As we left behind any access to outside communication and entered into the older, sacred spaces of Bhutan, I felt strongly that what we are facing now, as individuals, as families, as communities, as countries, and as nations is not so much an obstacle, but a powerful opportunity. An opportunity to remember the profound truth of our interconnectedness and the power of compassion, love, and openness. This is a truth that the Bhutanese live every day, inculcated in them from birth by a country steeped in Buddhist values. They don’t have to think about reaching out to each other, such expressions of care are second nature. It doesn’t feel like extra work to help someone in need, it is simply natural.

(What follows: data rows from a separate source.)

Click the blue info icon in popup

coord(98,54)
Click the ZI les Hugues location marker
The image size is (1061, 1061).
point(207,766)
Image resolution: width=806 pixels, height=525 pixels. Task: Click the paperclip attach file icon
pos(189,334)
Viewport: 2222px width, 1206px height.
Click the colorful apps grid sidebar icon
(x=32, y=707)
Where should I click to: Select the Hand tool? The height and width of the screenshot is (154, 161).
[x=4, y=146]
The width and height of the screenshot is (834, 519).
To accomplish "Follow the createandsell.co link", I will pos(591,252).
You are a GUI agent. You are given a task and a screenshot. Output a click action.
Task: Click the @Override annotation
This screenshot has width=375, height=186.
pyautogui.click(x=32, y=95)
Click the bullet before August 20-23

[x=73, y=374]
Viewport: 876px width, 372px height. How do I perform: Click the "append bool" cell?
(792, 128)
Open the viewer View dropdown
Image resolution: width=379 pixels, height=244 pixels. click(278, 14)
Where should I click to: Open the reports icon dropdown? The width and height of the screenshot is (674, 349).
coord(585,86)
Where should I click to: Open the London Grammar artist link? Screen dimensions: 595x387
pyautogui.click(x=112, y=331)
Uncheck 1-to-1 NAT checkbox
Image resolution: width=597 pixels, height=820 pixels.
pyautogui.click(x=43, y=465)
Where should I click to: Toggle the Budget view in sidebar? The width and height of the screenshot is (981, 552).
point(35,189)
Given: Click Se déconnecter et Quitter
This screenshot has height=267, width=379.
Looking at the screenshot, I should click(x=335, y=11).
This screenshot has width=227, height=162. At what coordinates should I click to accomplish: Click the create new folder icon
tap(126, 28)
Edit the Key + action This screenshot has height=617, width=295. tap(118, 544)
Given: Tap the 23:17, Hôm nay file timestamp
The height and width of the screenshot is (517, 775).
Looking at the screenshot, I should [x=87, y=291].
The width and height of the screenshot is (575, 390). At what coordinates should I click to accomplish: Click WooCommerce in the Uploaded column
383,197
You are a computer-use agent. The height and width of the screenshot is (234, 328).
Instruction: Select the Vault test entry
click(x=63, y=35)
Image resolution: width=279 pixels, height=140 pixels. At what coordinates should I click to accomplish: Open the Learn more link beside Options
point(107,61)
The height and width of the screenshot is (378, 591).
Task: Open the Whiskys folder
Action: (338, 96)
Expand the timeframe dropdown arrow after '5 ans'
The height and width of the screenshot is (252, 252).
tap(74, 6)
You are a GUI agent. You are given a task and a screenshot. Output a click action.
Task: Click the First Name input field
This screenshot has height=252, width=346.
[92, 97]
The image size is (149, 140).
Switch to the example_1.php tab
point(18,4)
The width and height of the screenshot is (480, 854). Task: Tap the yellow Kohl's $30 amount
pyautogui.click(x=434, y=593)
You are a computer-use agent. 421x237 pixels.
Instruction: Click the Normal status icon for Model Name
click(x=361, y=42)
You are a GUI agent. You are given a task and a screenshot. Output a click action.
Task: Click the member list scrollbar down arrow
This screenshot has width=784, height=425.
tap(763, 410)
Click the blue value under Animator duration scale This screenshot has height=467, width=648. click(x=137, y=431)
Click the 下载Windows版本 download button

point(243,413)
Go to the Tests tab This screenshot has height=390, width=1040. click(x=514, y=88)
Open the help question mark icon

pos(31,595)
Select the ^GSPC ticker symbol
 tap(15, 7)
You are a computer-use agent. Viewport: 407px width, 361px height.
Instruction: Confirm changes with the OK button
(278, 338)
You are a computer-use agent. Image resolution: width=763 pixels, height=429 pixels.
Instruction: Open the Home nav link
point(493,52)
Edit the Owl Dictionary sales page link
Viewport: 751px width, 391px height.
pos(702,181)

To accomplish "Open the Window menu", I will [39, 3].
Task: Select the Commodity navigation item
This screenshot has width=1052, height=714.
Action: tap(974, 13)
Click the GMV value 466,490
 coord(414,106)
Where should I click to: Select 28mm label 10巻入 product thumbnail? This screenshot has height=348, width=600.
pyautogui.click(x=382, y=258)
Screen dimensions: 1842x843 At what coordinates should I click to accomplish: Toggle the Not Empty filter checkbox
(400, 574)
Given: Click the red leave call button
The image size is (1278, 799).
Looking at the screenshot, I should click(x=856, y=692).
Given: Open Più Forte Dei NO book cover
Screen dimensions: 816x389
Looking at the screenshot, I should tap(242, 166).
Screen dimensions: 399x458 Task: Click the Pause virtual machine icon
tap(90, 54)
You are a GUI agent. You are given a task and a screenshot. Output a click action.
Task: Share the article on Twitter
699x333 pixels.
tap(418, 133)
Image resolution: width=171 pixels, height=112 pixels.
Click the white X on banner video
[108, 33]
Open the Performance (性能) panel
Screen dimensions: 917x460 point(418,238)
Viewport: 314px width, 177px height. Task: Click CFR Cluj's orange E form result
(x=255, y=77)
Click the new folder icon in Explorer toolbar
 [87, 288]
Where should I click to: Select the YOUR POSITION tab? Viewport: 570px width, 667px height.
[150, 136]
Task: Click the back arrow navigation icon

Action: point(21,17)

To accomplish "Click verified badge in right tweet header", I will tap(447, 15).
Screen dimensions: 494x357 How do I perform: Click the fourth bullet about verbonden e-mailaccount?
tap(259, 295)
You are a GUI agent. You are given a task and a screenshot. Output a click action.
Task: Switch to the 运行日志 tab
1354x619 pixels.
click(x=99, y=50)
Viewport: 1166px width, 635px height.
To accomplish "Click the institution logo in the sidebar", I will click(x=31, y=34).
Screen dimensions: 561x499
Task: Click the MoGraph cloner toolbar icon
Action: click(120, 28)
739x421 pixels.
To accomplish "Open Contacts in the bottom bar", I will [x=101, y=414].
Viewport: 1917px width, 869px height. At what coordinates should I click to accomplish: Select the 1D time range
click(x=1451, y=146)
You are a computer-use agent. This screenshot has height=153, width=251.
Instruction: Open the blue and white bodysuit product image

We too have exactly these capacities and natural inclinations. Even as we are asked to self-isolate and to protect ourselves, we can take this opportunity to remember and act on the deep connections we have formed as a community of people who have placed the cultivation of love, compassion, and wisdom at the forefront of our lives. We can remember our training, our practice, our willingness to surrender our habits of self-fixation. We can practice the meditations of love and compassion we have been so fortunate to receive. We can reach out to each other through the many means at our disposal – emails, phone calls, video, Skype, Zoom, etc. We can share our feelings, our fears, our questions. We can send photos to remind each other of this sacred inter-being that we share, not only within the NDF community, but with our friends, families, wider communities, and with the world at large. We can remember that we are always held in a field of blessings—that the Buddhas and Bodhisattvas have pledged themselves to offer their protection and love, if only we remember to call upon them.

I think of our dedication prayer, so beautifully translated by Lama John Makransky:
May the pure, brilliant sun of bodhicitta
Dawn in each and every heart and mind,

Dispelling the darkness of suffering and confusion,
Unstoppably, until all are fully illumined and awakened.

Let’s think of this prayer not only as a dedication where we pay forward the benefits that have come from our practice, but also as an aspiration to truly allow the light of love and the recognition of our connectivity to ignite within us. Let us think of this prayer also as a supplication to our deepest nature—our innate, spontaneous, and blazing compassion, just waiting to pour forth into the world.

Sending love, support, and care to all of you from snow mountains at the top of the world.